Gather every line from the entries below that contains the string "perform". Letter case must match.

Raw entries -

= = = =

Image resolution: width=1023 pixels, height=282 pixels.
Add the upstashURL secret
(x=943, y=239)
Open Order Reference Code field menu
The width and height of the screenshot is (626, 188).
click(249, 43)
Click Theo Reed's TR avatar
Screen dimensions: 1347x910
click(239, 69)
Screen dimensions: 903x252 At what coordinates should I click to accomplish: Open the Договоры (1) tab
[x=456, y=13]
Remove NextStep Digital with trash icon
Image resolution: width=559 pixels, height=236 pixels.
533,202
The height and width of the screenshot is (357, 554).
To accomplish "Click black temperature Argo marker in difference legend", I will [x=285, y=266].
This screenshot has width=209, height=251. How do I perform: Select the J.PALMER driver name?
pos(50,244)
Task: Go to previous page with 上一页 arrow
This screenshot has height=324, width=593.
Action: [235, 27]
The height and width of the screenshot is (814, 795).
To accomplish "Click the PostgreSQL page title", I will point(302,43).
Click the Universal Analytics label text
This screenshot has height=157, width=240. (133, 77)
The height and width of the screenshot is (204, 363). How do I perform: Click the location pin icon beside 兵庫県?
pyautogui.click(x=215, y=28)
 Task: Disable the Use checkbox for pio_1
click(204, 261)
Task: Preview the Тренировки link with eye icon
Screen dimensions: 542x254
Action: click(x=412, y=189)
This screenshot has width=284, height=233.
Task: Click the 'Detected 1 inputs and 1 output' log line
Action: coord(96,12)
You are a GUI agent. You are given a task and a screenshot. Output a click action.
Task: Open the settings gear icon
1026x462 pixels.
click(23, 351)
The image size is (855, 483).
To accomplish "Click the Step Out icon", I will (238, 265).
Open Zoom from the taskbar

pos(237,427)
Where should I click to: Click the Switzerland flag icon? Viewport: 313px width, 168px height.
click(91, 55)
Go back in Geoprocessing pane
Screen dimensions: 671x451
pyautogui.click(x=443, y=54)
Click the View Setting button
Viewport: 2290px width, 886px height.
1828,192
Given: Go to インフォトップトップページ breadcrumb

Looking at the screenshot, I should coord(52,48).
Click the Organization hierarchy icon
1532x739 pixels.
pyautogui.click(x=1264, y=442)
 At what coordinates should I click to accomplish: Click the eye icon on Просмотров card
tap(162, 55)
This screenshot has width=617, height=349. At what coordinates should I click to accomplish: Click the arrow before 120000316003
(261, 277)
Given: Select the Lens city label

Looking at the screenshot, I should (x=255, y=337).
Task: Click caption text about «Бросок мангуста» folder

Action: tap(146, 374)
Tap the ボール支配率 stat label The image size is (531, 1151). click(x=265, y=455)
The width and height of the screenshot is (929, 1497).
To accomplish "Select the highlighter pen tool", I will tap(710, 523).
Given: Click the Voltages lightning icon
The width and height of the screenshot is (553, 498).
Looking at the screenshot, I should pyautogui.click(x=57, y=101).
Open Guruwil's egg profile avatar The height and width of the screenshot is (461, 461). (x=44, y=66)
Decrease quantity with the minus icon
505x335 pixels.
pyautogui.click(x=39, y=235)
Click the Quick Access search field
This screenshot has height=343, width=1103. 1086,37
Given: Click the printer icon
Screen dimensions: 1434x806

= = = =

SOLVED EXERCISE -
This screenshot has width=209, height=251. How do I perform: Select the J.PALMER driver name?
The height and width of the screenshot is (204, 363). How do I perform: Click the location pin icon beside 兵庫県?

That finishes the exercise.